### Task to carry out
The required result is an exact copy of the lines beginning at the line that contains "Click the Online users link" and ending at the last line of the material below.

——

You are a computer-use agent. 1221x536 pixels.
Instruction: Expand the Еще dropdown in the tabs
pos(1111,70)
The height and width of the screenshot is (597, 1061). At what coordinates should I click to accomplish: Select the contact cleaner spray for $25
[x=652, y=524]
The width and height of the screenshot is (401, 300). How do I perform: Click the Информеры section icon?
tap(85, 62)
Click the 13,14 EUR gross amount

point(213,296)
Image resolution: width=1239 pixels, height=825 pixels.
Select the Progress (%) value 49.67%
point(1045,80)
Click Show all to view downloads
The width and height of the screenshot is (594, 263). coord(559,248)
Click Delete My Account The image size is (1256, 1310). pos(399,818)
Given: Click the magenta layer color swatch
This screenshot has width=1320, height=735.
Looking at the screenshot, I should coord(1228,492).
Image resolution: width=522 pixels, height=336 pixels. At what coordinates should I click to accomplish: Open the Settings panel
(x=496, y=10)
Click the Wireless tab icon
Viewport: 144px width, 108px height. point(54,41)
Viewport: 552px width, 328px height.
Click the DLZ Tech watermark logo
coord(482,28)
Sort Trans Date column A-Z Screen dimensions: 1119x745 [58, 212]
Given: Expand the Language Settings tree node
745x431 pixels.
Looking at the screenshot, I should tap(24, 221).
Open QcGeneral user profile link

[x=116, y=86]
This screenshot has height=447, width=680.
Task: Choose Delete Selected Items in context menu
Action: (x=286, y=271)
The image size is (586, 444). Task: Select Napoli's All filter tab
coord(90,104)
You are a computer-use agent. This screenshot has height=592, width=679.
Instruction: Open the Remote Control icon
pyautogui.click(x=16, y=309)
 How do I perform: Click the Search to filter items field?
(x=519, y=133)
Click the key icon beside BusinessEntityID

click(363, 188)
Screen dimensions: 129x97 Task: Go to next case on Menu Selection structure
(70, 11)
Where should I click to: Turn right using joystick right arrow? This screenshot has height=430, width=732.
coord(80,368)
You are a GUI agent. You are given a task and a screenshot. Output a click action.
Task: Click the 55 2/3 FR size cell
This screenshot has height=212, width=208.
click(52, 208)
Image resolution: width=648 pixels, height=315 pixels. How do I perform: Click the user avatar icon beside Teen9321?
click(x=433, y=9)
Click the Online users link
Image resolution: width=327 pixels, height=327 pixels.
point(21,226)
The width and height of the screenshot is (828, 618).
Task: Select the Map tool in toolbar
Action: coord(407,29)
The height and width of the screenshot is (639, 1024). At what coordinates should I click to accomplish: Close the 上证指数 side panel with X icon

——

### Written response
Click the Online users link
Image resolution: width=327 pixels, height=327 pixels.
point(21,226)
The width and height of the screenshot is (828, 618).
Task: Select the Map tool in toolbar
Action: coord(407,29)
The height and width of the screenshot is (639, 1024). At what coordinates should I click to accomplish: Close the 上证指数 side panel with X icon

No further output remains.